Background Recently, genome-wide association (GWA) studies of coronary artery disease (CAD) and myocardial infarction have identified a novel locus on chromosome 9p21.3, in which a common variant increases risk by 20–30% per copy of the allele. The mechanism by which the locus affects the risk of CAD is unclear and there is no correlation of the genotype at the locus with traditional cardiovascular risk factors. The region encompasses the genes coding for the cyclin-dependent kinase inhibitors p15ink4b and p16ink4a and a non-coding RNA, ANRIL. Although any function of ANRIL is not currently understood, the cyclin-dependent kinase inhibitors are regulators of the cell cycle and reduce cell proliferation and promote cellular senescence and apoptosis.

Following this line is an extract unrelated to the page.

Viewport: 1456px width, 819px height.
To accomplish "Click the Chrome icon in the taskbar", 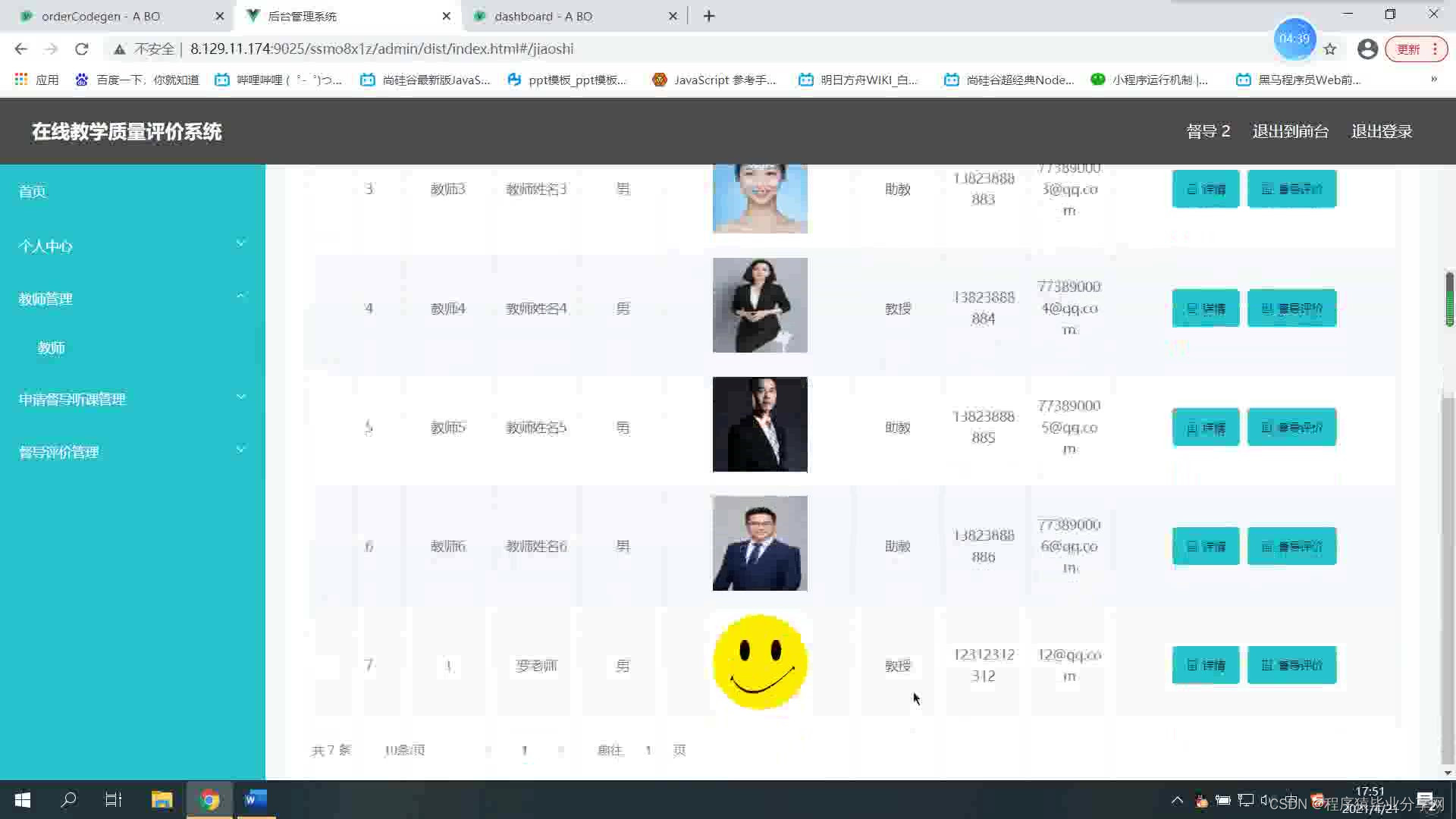I will [x=209, y=800].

As we and others have previously shown, an association between shorter telomere length, a marker of senescence and biological ageing and CAD risk, we investigated whether the 9p21.3 locus is associated with mean leucocyte telomere length and thus conveys the risk of CAD via a mechanism involving biological ageing.
Methods We measured telomere length in a subset (1487 CAD cases and 1430 National Blood Service control subjects) from the Wellcome Trust Case Control Consortium (WTCCC) GWA Study, which established the strong association of chromosome 9p21 with CAD. Mean leucocyte telomere length was measured using an established quantitative PCR technique, which expresses telomere length as a ratio of telomere repeat length (T) to a measured single copy gene (S). The association of genotype at the 9p21 locus (single nucleotide polymorphism rs1333049) with age and gender corrected telomere length was analysed.
Results The subset of cases and controls showed a strong association (p = 8.08 × 10−11) of the locus with CAD as seen in the full WTCCC sample. Both case and control groups showed an age-related decrease in telomere length (decline in T/S ratio per year of −0.006 and −0.009, respectively, p<0.0001 for both cases and controls) and also exhibited a previously reported effect of gender, with women showing longer telomeres after accounting for age (+0.031 T/S ratio, p = 0.058 in cases and +0.033 T/S, p = 0.015 in controls). After adjusting for both age and gender there was a highly significant difference in mean telomere length between cases and controls of −0.29 in the T/S ratio (p<0.0001). However, despite observing the strong associations of both the chromosome 9p21 locus and shorter telomeres with the risk of CAD, we found no association of the 9p21 locus with telomere length (p = 0.56).
Conclusions We therefore conclude that the chromosome 9p21 locus does not affect the risk of CAD by a mechanism involving telomere length and premature biological ageing.